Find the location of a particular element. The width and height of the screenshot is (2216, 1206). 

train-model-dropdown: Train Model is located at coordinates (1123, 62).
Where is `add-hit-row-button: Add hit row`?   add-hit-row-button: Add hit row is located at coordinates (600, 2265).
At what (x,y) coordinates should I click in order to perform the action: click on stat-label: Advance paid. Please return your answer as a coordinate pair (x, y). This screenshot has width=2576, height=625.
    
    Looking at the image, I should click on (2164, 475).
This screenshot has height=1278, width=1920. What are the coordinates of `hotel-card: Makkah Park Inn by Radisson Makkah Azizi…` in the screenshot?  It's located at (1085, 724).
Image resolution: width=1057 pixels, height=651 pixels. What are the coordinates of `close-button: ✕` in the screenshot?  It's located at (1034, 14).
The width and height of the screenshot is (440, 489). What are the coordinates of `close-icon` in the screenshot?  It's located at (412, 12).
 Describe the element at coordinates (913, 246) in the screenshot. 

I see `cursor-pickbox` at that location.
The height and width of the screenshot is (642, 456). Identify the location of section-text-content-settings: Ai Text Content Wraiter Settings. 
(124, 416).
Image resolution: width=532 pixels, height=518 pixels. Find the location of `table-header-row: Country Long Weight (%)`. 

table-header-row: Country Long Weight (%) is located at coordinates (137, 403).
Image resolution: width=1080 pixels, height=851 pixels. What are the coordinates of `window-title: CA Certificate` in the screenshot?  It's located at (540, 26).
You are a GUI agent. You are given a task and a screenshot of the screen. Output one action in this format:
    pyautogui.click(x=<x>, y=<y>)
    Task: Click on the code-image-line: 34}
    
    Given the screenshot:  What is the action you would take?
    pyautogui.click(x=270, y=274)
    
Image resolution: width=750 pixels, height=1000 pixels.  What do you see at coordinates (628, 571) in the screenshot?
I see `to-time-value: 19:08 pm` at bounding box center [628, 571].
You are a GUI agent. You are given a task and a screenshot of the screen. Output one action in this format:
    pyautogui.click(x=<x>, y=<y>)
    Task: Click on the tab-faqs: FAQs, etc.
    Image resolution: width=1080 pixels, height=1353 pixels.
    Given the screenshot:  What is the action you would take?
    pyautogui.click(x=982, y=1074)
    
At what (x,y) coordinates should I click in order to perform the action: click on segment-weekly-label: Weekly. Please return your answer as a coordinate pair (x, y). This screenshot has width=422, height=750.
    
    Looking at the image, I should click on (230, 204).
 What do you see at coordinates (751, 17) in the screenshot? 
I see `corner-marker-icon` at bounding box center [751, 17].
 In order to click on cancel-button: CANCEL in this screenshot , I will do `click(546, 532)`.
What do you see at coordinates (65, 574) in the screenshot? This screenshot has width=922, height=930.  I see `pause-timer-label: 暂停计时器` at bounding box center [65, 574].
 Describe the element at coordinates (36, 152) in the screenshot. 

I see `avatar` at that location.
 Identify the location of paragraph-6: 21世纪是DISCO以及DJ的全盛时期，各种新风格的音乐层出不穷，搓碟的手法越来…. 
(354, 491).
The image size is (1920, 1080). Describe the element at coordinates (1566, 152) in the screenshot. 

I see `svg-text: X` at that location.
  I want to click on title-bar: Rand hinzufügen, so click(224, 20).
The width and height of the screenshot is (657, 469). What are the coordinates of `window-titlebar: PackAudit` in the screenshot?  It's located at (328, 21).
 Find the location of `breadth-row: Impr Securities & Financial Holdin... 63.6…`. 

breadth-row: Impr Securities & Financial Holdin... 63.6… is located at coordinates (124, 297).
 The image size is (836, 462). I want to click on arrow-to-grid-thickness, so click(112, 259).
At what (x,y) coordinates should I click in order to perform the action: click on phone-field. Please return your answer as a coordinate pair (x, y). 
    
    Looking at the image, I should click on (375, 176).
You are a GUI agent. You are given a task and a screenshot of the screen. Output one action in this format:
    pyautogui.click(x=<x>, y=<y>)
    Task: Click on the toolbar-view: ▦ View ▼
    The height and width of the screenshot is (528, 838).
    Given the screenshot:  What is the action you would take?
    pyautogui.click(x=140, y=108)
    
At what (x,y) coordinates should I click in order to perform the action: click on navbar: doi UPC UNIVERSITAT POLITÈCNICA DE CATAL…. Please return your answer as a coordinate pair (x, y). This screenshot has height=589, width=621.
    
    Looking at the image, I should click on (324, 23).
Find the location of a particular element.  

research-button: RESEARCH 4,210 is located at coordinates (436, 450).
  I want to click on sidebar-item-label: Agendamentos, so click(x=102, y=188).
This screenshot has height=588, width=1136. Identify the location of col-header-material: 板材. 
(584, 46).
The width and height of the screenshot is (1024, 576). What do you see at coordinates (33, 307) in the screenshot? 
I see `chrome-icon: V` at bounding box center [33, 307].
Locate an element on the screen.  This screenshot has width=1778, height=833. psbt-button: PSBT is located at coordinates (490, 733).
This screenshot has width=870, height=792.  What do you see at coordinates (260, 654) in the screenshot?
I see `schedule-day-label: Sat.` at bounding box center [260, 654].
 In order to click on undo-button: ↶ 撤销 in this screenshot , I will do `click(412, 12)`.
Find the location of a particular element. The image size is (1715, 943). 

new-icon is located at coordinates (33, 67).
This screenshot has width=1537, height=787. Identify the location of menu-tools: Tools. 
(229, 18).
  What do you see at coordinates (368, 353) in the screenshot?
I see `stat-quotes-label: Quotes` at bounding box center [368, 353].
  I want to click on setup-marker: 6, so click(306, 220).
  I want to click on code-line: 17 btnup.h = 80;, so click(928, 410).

════════════════════

= What is being asked =
Return every line from the data above that contains the word "Weight", matching case exactly.

= Worked solution =
Image resolution: width=532 pixels, height=518 pixels. Find the location of `table-header-row: Country Long Weight (%)`. 
table-header-row: Country Long Weight (%) is located at coordinates (137, 403).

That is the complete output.